Ingleby Farms & Forests
- Trade name: Ingleby Farms & Forests
- Company type: Private
- Industry: Agriculture
- Area served: Worldwide
- Key people: Carl-Gustaf Wachtmeister (Chairman)
- Owner: Rausing family
- Website: inglebyfarms.com

= Ingleby Farms & Forests =

Multinational farming company

Ingleby Farms & Forests is a multi-national agricultural corporation, with a head office in Køge in Denmark. It is owned by the wealthy Swedish Rausing family; in 2021 the owners were reported to be Lisbet Rausing and Benjamin Henry Anders Rausing Koerner. It owns significant farming interests in New Zealand, Romania, Argentina, Latvia, Lithuania, the United States, Australia and Perú.

==Australia==
Ingleby operates under a variety of subsidiaries in Australia. In Tasmania it uses the name Clovelly Tasmania Pty Ltd. Ingleby owns around 16,000 ha in Australia, including many historic Tasmanian properties. In 2005 it purchased the 1838 property Bowood for AUD$7.75 million and in 2011 purchased the 1839 Georgian Symmons Plains Estate from the Youl family for AUD$10 million.

==New Zealand==
The company operates as Ingleby Company Ltd in New Zealand.

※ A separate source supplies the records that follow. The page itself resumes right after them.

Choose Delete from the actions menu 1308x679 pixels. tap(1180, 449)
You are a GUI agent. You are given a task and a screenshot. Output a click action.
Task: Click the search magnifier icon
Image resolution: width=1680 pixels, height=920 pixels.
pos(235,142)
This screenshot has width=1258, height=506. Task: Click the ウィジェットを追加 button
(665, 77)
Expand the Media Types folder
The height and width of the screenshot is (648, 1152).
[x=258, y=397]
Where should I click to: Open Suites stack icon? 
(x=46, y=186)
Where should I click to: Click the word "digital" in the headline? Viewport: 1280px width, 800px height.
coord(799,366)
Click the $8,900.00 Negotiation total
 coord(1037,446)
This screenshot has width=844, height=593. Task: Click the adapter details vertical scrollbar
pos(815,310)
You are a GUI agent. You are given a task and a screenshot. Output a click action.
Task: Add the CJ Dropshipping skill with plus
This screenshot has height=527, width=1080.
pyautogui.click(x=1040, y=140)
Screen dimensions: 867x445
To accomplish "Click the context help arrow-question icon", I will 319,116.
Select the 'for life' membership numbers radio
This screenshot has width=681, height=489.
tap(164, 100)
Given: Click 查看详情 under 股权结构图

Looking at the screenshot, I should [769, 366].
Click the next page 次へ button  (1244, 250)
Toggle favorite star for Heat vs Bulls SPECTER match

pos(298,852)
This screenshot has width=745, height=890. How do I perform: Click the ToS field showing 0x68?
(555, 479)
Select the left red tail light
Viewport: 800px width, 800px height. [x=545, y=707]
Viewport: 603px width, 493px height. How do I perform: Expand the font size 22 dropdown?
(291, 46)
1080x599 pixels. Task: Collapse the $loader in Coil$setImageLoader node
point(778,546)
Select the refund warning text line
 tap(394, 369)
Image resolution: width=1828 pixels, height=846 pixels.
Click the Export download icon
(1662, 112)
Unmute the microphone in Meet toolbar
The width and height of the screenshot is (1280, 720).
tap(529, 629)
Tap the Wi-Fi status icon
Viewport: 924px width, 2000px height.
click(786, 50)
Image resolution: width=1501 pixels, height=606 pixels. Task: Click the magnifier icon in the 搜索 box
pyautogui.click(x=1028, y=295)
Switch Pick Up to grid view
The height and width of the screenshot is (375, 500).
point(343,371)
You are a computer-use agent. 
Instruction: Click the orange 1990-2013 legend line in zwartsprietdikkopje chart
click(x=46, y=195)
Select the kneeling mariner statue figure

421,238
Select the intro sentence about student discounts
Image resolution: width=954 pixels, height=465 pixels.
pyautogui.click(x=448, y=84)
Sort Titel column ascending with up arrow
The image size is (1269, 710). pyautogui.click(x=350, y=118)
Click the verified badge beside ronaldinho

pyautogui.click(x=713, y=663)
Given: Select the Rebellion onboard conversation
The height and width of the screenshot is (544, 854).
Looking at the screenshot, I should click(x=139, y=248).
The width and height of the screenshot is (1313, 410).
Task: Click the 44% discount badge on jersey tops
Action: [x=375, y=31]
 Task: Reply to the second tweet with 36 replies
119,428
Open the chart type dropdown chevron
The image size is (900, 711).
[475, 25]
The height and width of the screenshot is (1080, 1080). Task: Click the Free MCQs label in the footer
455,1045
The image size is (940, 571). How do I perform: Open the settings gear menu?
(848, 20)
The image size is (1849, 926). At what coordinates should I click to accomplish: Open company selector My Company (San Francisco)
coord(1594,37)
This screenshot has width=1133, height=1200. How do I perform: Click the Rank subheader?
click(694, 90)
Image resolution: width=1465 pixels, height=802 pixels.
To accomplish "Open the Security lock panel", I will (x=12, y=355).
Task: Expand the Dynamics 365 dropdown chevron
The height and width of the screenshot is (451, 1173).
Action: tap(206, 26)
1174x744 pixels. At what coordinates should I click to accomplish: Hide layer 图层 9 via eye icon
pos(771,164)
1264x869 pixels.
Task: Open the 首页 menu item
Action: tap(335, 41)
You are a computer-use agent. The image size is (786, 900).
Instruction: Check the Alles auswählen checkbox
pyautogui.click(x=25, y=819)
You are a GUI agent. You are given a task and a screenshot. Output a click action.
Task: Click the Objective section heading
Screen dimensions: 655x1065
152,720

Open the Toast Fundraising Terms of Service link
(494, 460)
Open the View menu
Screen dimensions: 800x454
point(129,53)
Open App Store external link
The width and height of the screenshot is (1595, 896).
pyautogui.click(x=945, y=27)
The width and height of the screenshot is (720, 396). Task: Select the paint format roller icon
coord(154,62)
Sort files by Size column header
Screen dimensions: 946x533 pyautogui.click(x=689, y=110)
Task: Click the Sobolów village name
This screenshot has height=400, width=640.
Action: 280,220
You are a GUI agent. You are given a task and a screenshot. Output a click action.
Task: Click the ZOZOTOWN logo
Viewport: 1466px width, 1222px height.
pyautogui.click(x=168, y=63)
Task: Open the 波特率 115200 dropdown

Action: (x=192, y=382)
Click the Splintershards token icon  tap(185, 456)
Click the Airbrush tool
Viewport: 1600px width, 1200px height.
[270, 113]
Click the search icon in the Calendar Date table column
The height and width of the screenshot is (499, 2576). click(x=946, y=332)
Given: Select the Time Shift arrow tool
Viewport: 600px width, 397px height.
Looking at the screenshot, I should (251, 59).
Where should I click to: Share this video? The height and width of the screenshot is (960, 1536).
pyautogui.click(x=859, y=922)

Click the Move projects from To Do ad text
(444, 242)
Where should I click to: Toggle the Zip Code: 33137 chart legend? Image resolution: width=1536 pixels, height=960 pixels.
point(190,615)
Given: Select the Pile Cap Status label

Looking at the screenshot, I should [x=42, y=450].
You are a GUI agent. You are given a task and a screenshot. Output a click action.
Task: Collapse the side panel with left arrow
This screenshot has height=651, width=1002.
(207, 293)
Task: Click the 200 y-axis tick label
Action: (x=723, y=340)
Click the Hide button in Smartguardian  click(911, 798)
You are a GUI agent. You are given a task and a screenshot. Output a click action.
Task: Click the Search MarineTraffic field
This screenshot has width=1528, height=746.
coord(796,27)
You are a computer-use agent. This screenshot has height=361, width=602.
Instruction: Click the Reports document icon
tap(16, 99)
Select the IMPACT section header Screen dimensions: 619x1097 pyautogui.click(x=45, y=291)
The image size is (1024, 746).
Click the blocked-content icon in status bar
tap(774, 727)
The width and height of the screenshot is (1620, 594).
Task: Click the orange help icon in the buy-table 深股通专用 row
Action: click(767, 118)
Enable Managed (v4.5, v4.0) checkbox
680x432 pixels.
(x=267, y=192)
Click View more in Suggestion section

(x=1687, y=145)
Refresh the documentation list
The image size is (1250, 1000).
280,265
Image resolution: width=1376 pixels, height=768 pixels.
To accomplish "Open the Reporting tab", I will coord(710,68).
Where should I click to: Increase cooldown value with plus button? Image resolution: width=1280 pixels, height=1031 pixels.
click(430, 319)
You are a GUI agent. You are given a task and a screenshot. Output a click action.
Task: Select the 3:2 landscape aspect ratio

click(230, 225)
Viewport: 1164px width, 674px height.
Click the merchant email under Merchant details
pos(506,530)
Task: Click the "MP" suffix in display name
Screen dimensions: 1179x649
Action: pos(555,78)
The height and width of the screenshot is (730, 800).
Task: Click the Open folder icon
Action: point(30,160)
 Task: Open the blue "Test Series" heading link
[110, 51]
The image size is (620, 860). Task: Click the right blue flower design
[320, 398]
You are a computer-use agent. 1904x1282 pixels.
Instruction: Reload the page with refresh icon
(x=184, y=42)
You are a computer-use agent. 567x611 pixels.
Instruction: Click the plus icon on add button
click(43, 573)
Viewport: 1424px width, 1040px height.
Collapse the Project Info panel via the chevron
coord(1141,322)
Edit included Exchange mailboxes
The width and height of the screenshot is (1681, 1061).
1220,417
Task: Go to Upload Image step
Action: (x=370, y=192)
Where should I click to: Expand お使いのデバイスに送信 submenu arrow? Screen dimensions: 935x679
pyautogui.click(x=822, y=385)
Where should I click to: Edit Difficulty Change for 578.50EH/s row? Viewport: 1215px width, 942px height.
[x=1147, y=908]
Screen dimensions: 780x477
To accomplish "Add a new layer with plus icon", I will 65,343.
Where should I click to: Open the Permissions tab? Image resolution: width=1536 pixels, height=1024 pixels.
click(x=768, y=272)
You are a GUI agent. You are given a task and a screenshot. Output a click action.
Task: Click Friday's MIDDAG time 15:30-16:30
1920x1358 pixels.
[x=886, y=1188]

It has purchased 17 farming properties, of which it later sold one, merged two and sold part of another. They received heavy criticism for allegedly overpaying for properties to cut locals out of the market, particularly in their NZ$4.2 million purchase of Katoa Station, Gisborne District, in 2007. They own an estimated 20,000 ha in New Zealand. It is the largest foreigner owner of pastoral land in New Zealand.

==Romania==
Ingleby Agricultura is its subsidiary in Romania. It owns around 11,000 ha, making it the largest single land owner in the country.